La Cour expose, en invoquant l’effectivité de la protection assurée par la directive, que si un juge constate sur le fond, que suite à la suppression d’une clause pour laquelle il existe des indices suffisants de son caractère abusif, le contrat ne peut objectivement plus être exécuté, et qu’il faudra restituer au consommateur les sommes indûment versées, le rejet d’une demande provisoire qui a pour objectif de suspendre le paiement des mensualités revient à rendre inefficace la décision qui interviendra de manière définitive sur le fond. Ces mesures provisoires pourraient en effet être nécessaires pour garantir l’effectivité de la décision à venir sur le devenir du contrat en raison de la clause abusive, sur la clause résolutoire et l’effectivité de la protection assurée par la directive.  

La Cour considère qu’en l’espèce, cette situation est caractérisée. Elle ajoute qu’ici le consommateur a versé à la banque un montant supérieur à la somme empruntée avant d’engager la procédure et relève, en l’absence de cette mesure provisoire, une possible détérioration de la situation financière du consommateur.  

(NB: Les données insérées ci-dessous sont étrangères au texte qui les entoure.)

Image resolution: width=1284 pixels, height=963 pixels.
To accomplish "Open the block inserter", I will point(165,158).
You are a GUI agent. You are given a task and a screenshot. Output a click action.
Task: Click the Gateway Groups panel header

Au regard de ses développements, la Cour a donc estimé qu’une jurisprudence dans laquelle est refusé l’octroi de mesures provisoires tendant à la suspension des mensualités du contrat de prêt comportant des clauses abusives, alors que ces mesures sont dans l’intérêt du consommateur, et visent notamment  à assurer la pleine effectivité de la décision définitive d’invalidation du contrat eu égard le caractère abusif des clauses, n’est pas conforme au principe d’effectivité, et n’est pas compatible avec l’article 6 §1 et l’article 7 §1 de la directive 93/13. Les juridictions nationales sont en effet tenues de garantir la pleine effectivité de la directive, et ce notamment en modifiant une jurisprudence établie qui serait contraire au droit de l’Union européenne. 

Une telle solution semble ouvrir la possibilité pour le consommateur d’agir en référé pour solliciter la suspension des mensualités sur le fondement de l’article 835 du code de procédure civile.